Gabriella was leaning casually against the bar top, dipping black bread into gravy, when Crowe and Feyn returned. Feyn looked at her with a mix of curiosity and fear, and Gabriella knew instinctively that Crowe had made clear to him that the apparent joke he had told about her was indeed the truth.

"It's all right, God-girl," Crowe said, as if reading her mind. "We're all looking for the same truth today."

"It must rankle you, being in here." Feyn said.

"I didn't come here to cause trouble." Gabriella said.

"No, so your friend — my friend here, actually — has told me." Feyn sat on a stool next to her and nodded to the man behind the bar. "Bring us some paper and charcoal sticks."

"Is one of us writing a confession?"

"The deal is this," Crowe said. "Feyn is going to talk to you, set your mind at ease. He'll help you remember."

"I remember perfectly well." She saw his face in her dreams now and again, whether she wanted to or not.

"Forgive me for wanting to be sure you're not wilfully misleading me," Feyn replied.

Crowe cleared his throat. "You, Dez, will scribble down the face of the assassin you caught. Hopefully, Feyn here will recognise him."

"What if he doesn't?"

"Then we go our separate ways. If he does, though — and I bet he will — then you get his name and a lead on Goran Kell and the Brotherhood knows who to call on and put down."

Gabriella knew that Feyn wouldn't honour his end of the bargain and was sure he must know that she couldn't honour hers either. He would never give up the location of someone as senior as Goran Kell to the Faith. Evidently neither of them intended to let the other leave this tavern alive. She searched Crowe's face, looking for any sign as to which side he was on. She didn't see anything.

Gabriella smiled. "All right."

Feyn led her to a low couch by the window. "I'm just going to talk, all right. Listen to my voice and only my voice."
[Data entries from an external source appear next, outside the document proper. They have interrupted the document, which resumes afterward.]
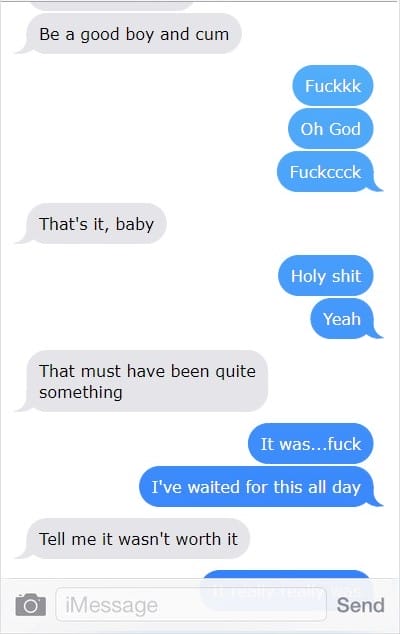This screenshot has height=634, width=400.
Task: Tap the blue "Fuckkk" message bubble
Action: [332, 86]
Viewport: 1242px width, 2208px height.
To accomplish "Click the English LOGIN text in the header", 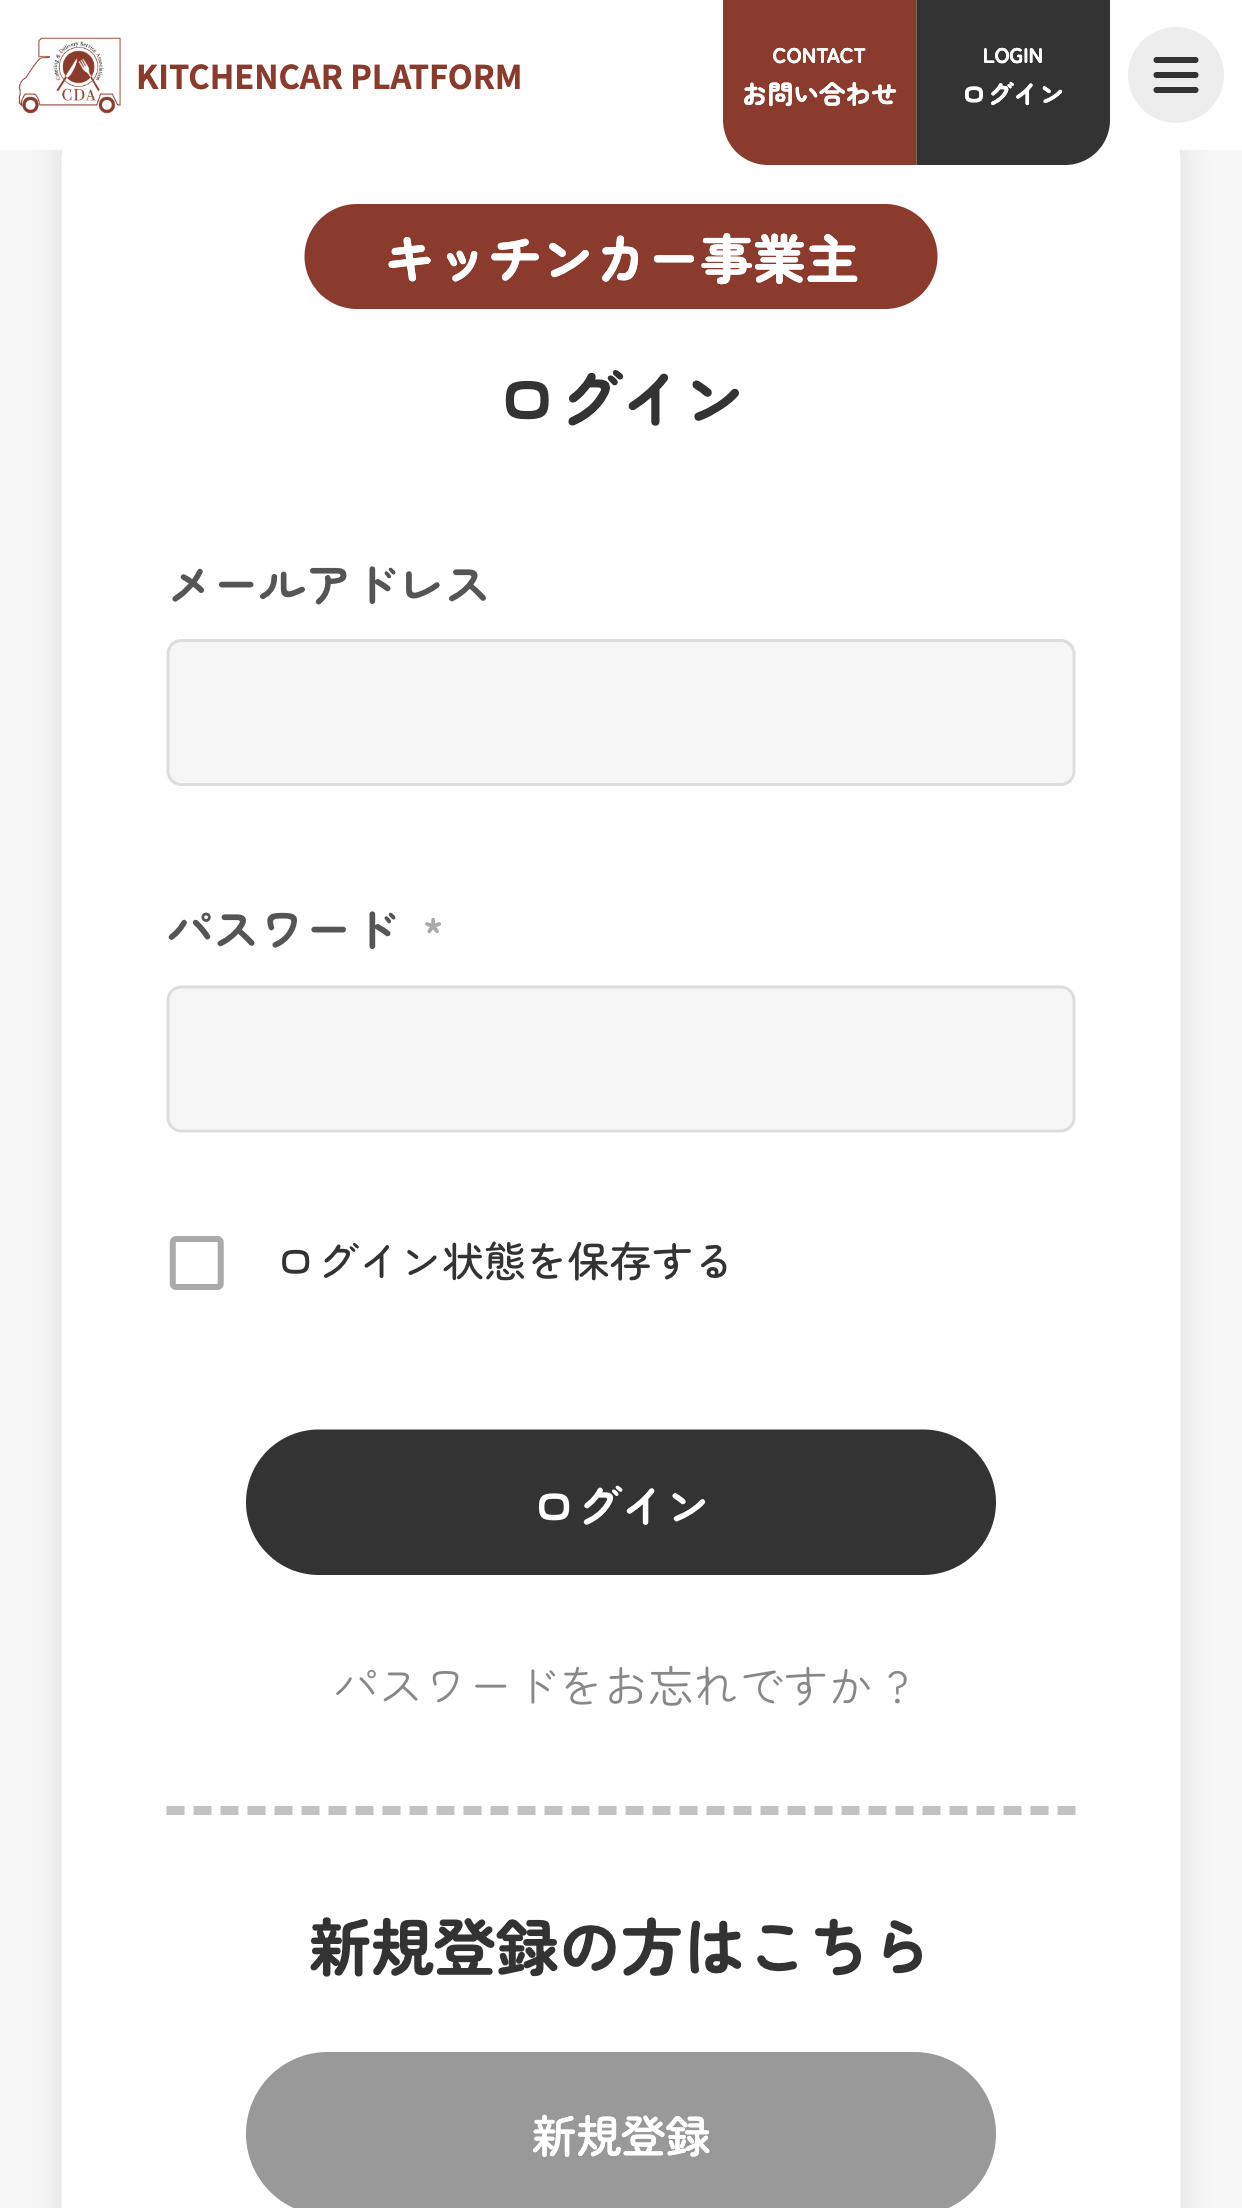I will pyautogui.click(x=1013, y=56).
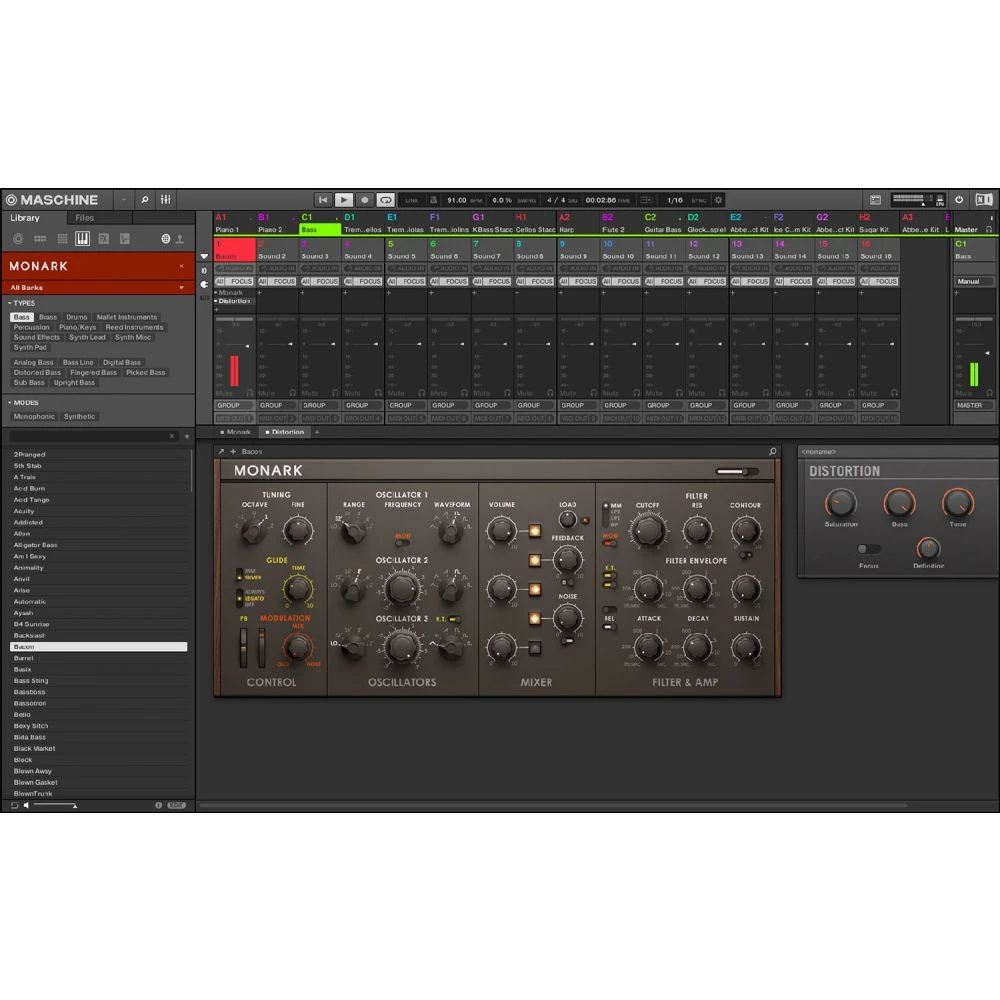Collapse the TYPES section

tap(10, 303)
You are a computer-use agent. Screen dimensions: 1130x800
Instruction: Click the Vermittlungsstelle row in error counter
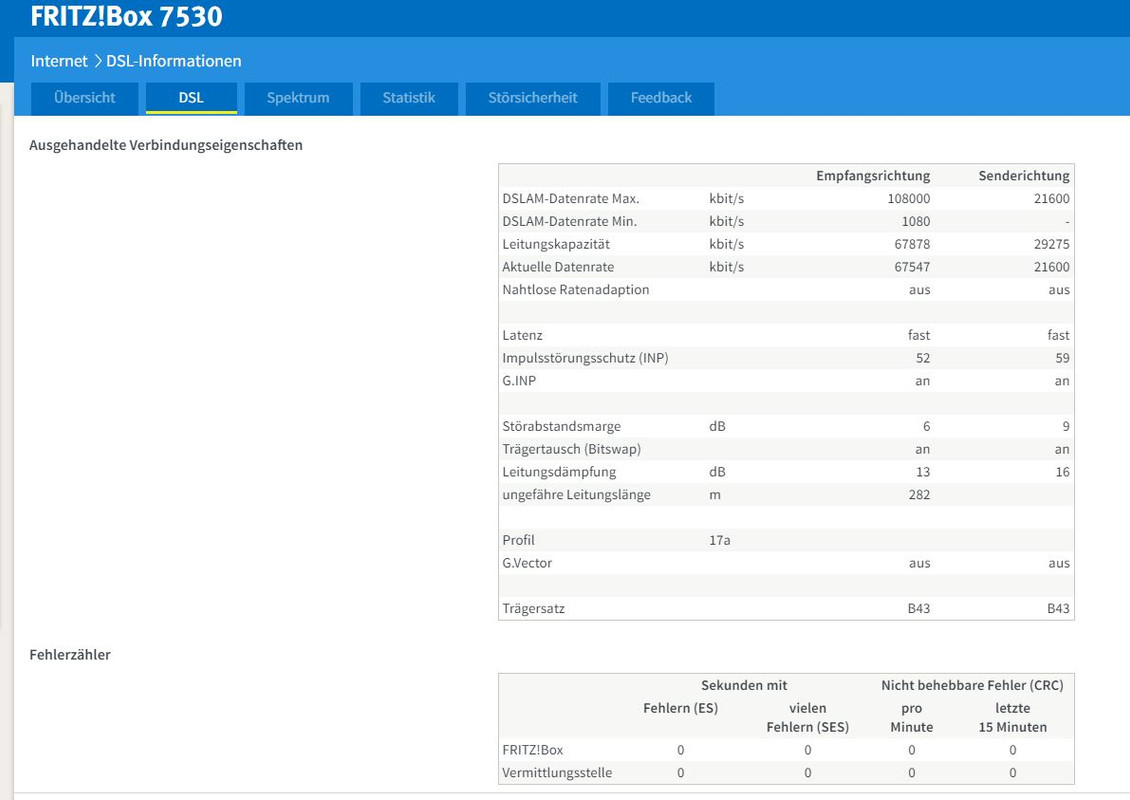(x=786, y=773)
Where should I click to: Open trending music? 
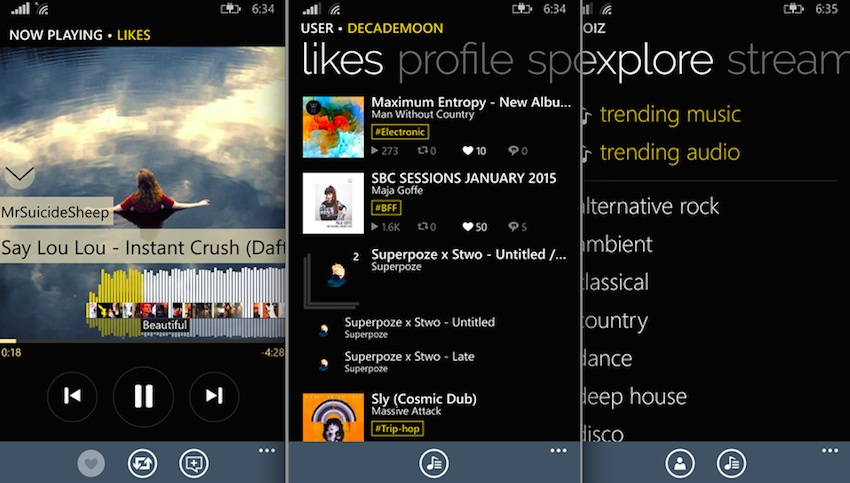(x=670, y=114)
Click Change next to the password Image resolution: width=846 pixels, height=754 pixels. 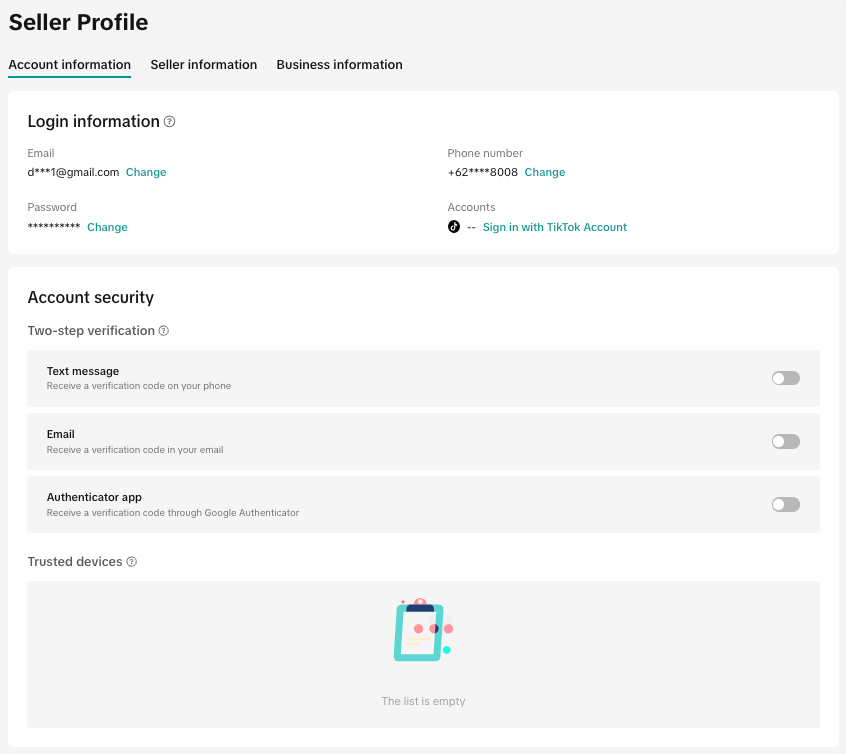(x=107, y=227)
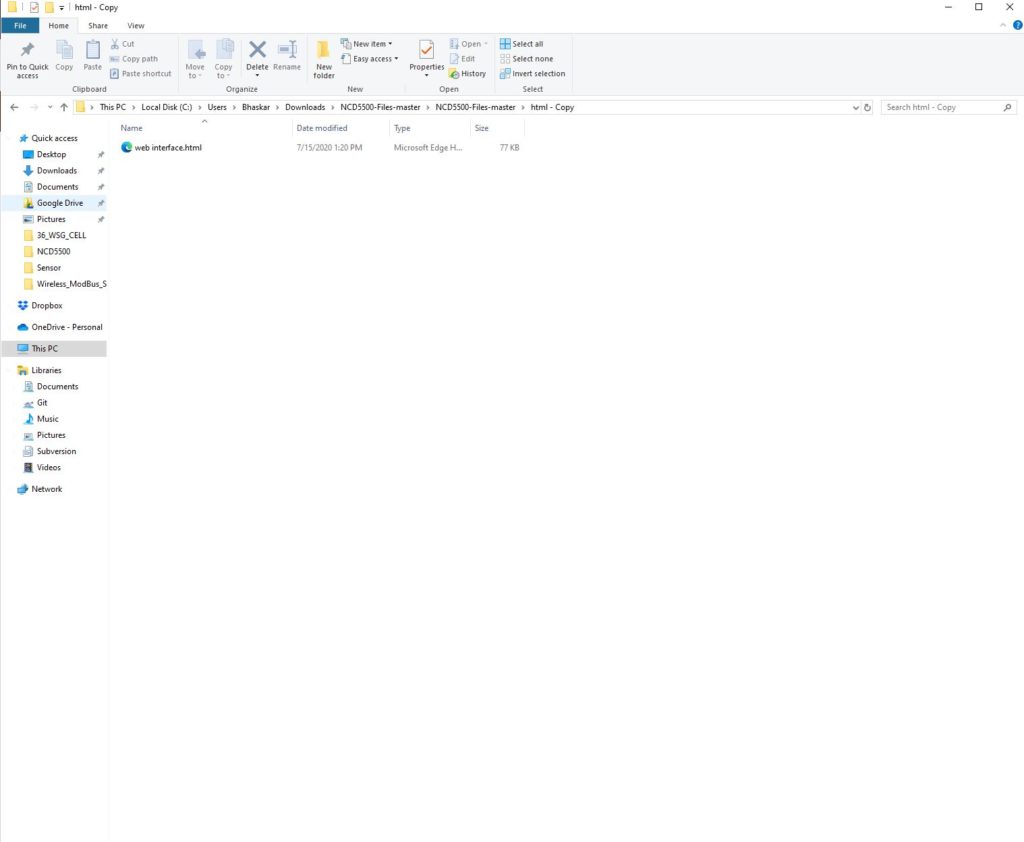Viewport: 1024px width, 842px height.
Task: Expand the Easy access dropdown
Action: pos(370,58)
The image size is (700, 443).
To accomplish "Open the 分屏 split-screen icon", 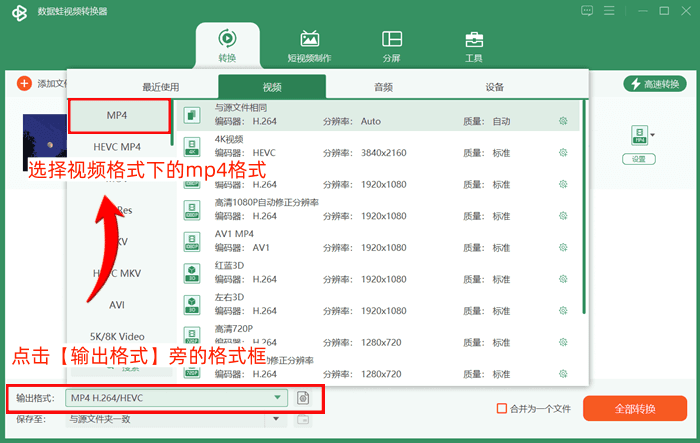I will [x=392, y=39].
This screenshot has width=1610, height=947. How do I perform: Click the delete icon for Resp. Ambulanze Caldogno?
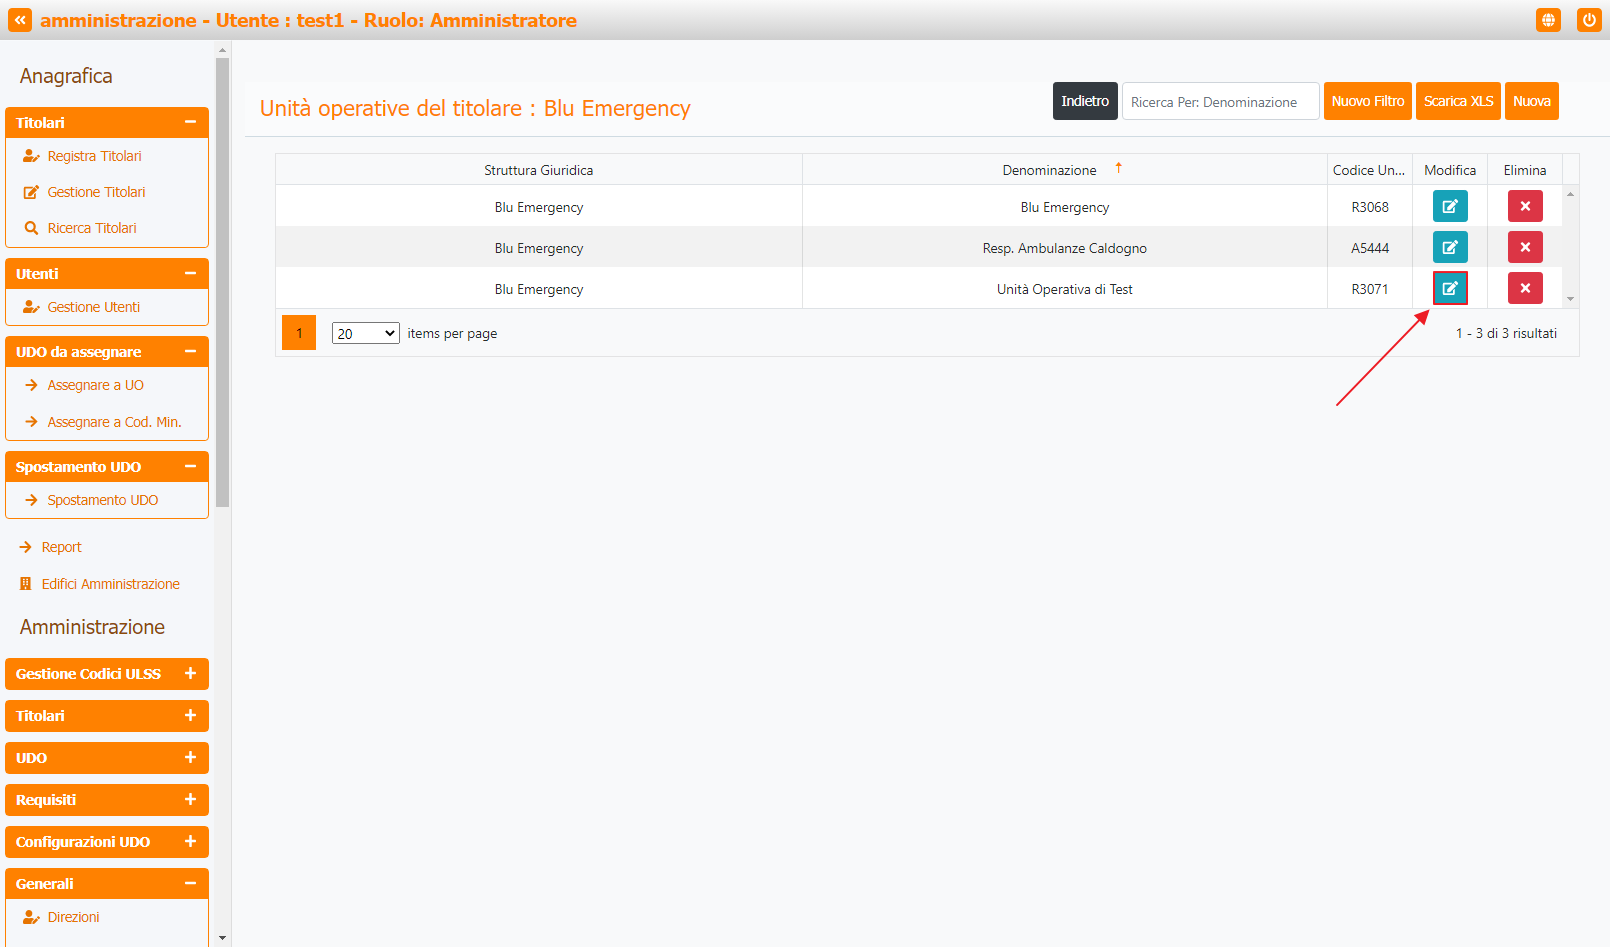coord(1524,247)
Gabriella soon found herself falling into the snow-laden morning of the wedding and suddenly she was running again. Faces rushed past her and disappeared into the darkness as she pursued the fleeing assassin.

Somewhere in the distance a voice was whispering.

Suddenly she awoke and found her finger stained with charcoal and a detailed sketch beneath her right hand.

"Well, well," Feyn was saying. "Joachim Foll."

"Who is this Joachim Foll?"

"A mercenary. He used to be one of Mandrian's lieutenants in the Hands."

"Mandrian's Hands…" Gabriella said to herself. "I've heard of them. They fought at Freiport in the war, for the Faith and Vos."

"This has all been a scam, hasn't it?" Feyn's voice rose to a shout as he sensed a conspiracy closing on him. "A con to get this Faith bitch in here where she can kill me!"

The man behind the bar, Erno, suddenly lifted a heavy crossbow and trained it on Gabriella. She wasn't stupid enough to try to run away, but instead grabbed Feyn and pulled him in front of her just as the barman loosed the bolt. It took Feyn in the gut. Crowe grabbed the weapon from the barman's hands and shoved the stock into his face. Feyn lay on the floor, screaming like a stuck pig.

Gabriella knelt beside Feyn. "Tell me where I can find Goran Kell and I'll stop the pain."

"Freedom," he gasped. "He's gone to Freedom."

"At the Glass Mountain?" Gabriella taunted him and was rewarded with a look of utter horror. "We already know about it. And now I know you're not going to be able to warn him, even if any of your spies find out before we get there." She derived satisfaction from his appalled expression. In fact, she got more satisfaction from that than from the way the light went out of his eyes when she broke his neck a second later.

"Come on," Crowe grabbed Gabriella's hand and shoved her out of the tavern. They bolted onto the streets of Turnitia and made a series of quick turns at the first couple of junctions they came to. Racing onto a wide thoroughfare, they bowled over a young man in a grey woollen cloak and then came to a dead stop in front of a platoon of Imperial Vos guards.

Their Captain stepped forward. "You seem to be in a hurry. Perhaps you'd care to explain the great rush at the Citadel?"